Where did this impulse come from and why is it so deeply important to us?
We have just marked the 500th anniversary of the Reformation. We were a little restrained about celebrating because division in the church is nothing about which to rejoice. (Though when explaining this sensibility to a Roman Catholic colleague and dialogue partner, he did say the reformers’ insistence on the primacy of the gospel is something to be celebrated.) It was never Martin Luther’s intention to divide the church. Loathing the thought that this new movement should be called “Lutheran,” he wrote: “How should I, a poor stinking bag of worms, become so that the children of Christ are named by my unholy name?”
The intent of Luther and the reformers was to give the gospel free course in the world, to make the evangelical case that it is God’s good and gracious will to reconcile the world to God’s self, and that this has been accomplished through the death and resurrection of Jesus Christ apart from any human effort.
Early on, in 1530, the Augsburg Confession not only clarified and defended the evangelical position of the Reformation but made it clear that the reformers’ work was consistent with the one, holy, catholic and apostolic church. (You should all study the confession. I know of congregations that have read and studied this and all the Lutheran Confessions found in the Book of Concord. Ask your pastor.)

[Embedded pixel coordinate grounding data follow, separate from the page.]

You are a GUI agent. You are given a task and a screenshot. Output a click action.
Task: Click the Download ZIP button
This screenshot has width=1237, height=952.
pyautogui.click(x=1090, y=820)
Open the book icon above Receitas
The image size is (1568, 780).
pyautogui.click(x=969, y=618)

This wasn’t a departure from the Christian tradition, nor a break with the church. The Seventh Article of the Augsburg Confession laid out the basis and the possibility for church unity and a variety of expressions of how the gospel could be communicated: “For the true unity of the church it is enough to agree concerning the teaching of the gospel and the administration of the sacraments.”
We all are not only connected to the same vine, but we have no life apart from that vine.
But this is really Christ’s intention and the reality that we have in him. Jesus said, “I am the vine, you are the branches” (John 15:5). We all are not only connected to the same vine, but we have no life apart from that vine. In Holy Communion, we live Christ’s current and our future reality that we are already one. The ELCA humbly tries to embody this truth in the six full-communion partnerships we already have with the Presbyterian Church (U.S.A.), the Reformed Church in America, the United Church of Christ, the Episcopal Church, the Moravian Church, and the United Methodist Church.
We are scripturally, confessionally and even constitutionally wired to be an ecumenical church. This month’s cover story highlights the ecumenical ministries of congregations and the work of ELCA Ecumenical and Interreligious Relations. It is possible to be Lutheran and an ecumenist.
But let me pose this—it is not possible for Lutherans to be ecumenists if we are not Lutheran. This might sound counterintuitive, but I believe it is true. If we aren’t clear and conversant about the Lutheran movement’s way of telling the Jesus story, if we are not clear about the grace that sets us free, if we waffle on the conviction that the reconciliation and redemption of the world is God’s work and not ours, how can we enter into dialogue and relationship with other branches of the Christian tradition?
I called on us to read the Small Catechism during 2017. If you have put your copy away, dust it off and start studying.